Regulatory Roundup: Woodcock Discusses Pain Management and Drug Safety in NEJM; and More.

ePT--the Electronic Newsletter of Pharmaceutical Technology

Also, new European Generic medicines Association president begins term.

Regulatory Roundup

In a Nov. 26, 2009 New England Journal of Medicine article, US Food and Drug Administration Commissioner Janet Woodcock published, “A Difficult Balance–Pain Management, Drug Safety, and the FDA.” The commissioner discusses the agency’s efforts to balance providing access to pain medication for those who need it and managing the risks posed by various analgesics such as FDA’s recent actions with acetaminophen, propoxyphene, and Oxycontin. The actions, according to an FDA release, are part of the Safe Use Initiative, aimed at reducing the likelihood of preventable harm from medication use.

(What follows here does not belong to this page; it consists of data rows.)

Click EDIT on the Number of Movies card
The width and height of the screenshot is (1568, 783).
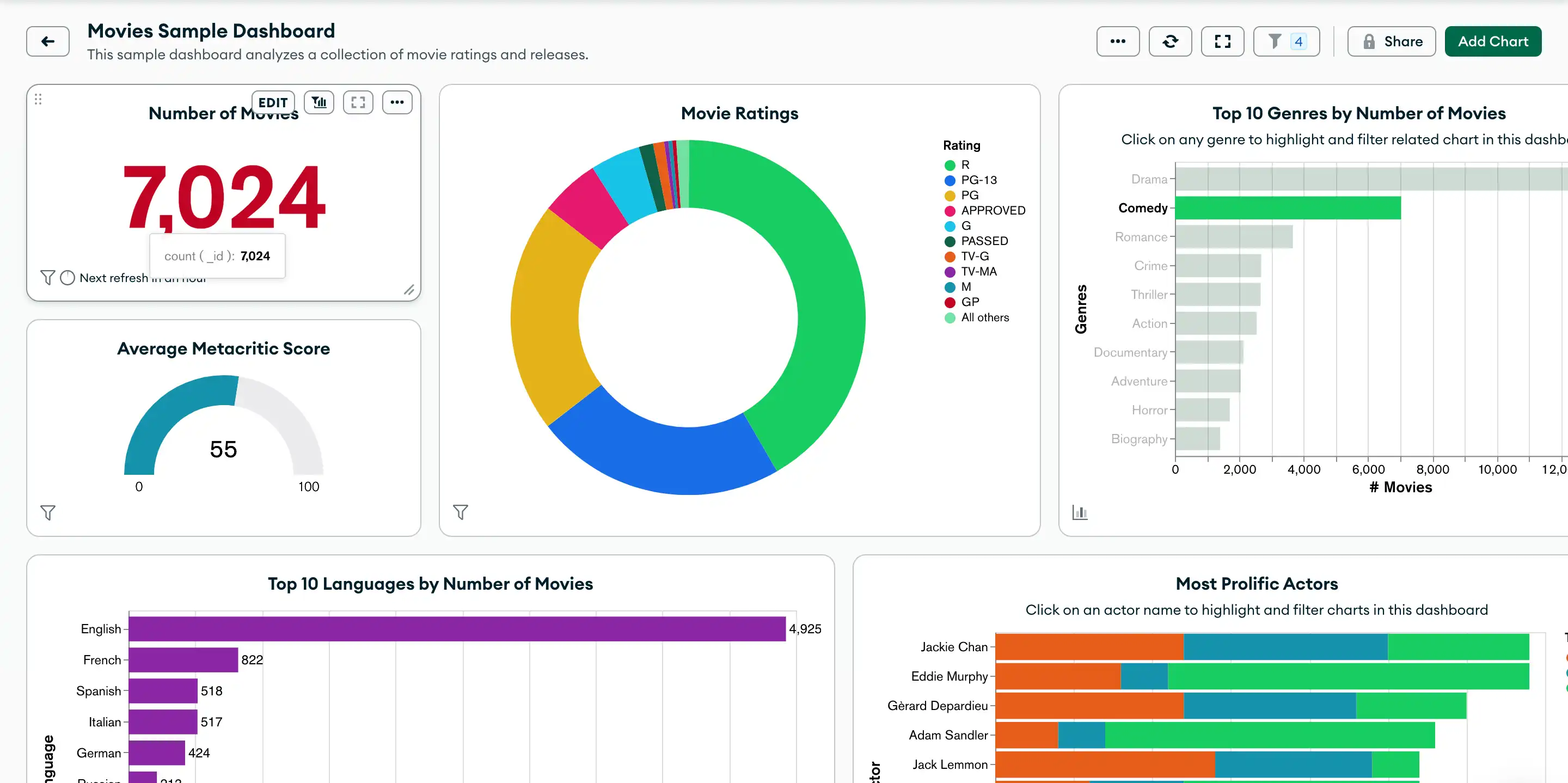tap(272, 102)
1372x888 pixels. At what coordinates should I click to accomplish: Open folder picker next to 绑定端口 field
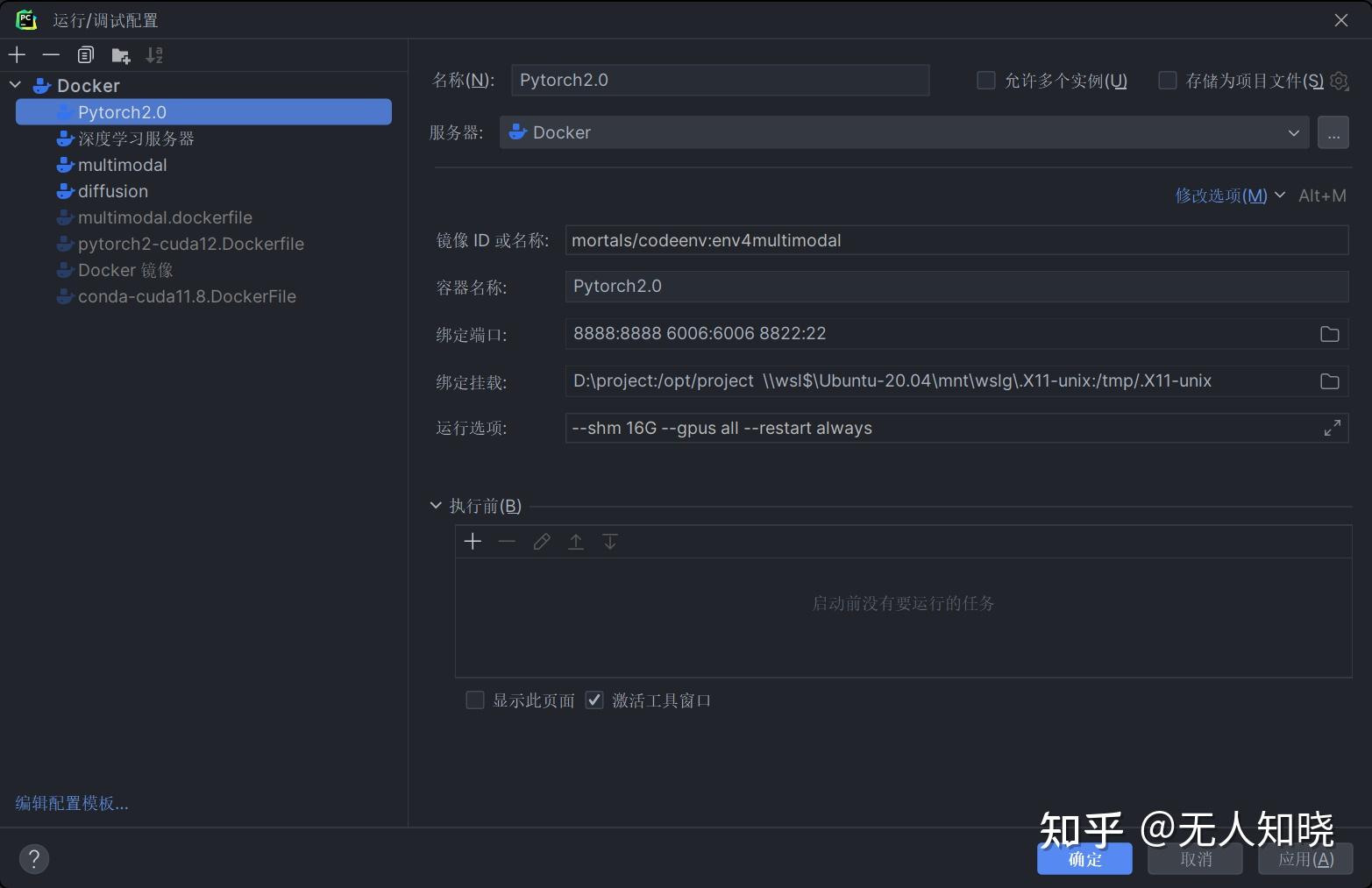pos(1329,334)
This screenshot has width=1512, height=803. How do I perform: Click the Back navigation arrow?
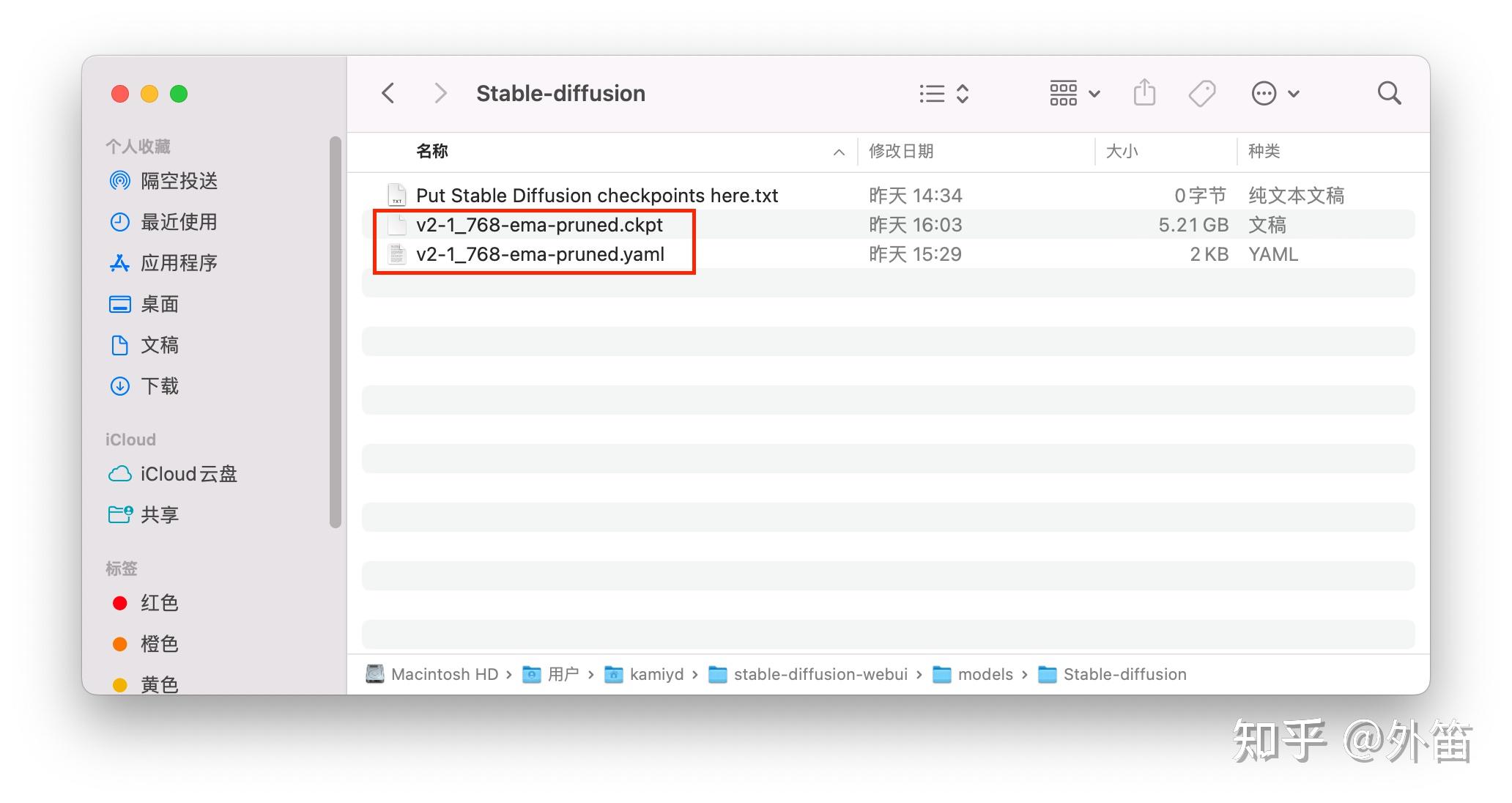(x=388, y=93)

Didier Barret began his two-year term as the new president of the European Generic medicines Association (EGA) on Nov. 18, 2009. Barret is president of Europe, Middle East, and Africa for Mylan and succeeds Eric Gorka of Sandoz. “If all conditions are met to allow generic and biosimilar medicines timely and fair access to the markets as put forward by the EC recommendations following the pharmaceutical sector inquiry, the potential is there to reshape the European healthcare landscape, be it in terms of patient access to medicines or savings for the healthcare systems,” said Barret in his acceptance speech, according to an EGA release. He noted that the priority for his presidency will be “creating the conditions for a sustainable and competitive generics industry in the European market” with a focus on: Promoting sustainable generic medicines pricing systems; granting automatic pricing and reimbursement status for generic medicines upon market authorisation while avoiding post-patent delays; enforcing clear criteria for innovation, defined as synonymous with added relative therapeutic efficacy or safety, to eliminate evergreening practices; fostering mechanisms to promote generics prescribing by physicians and generics dispensing by pharmacists; creating the appropriate EU regulatory environment for generic and biosimilar medicines; and continuing cooperation with the European Patent Office in raising the bar on patent applications.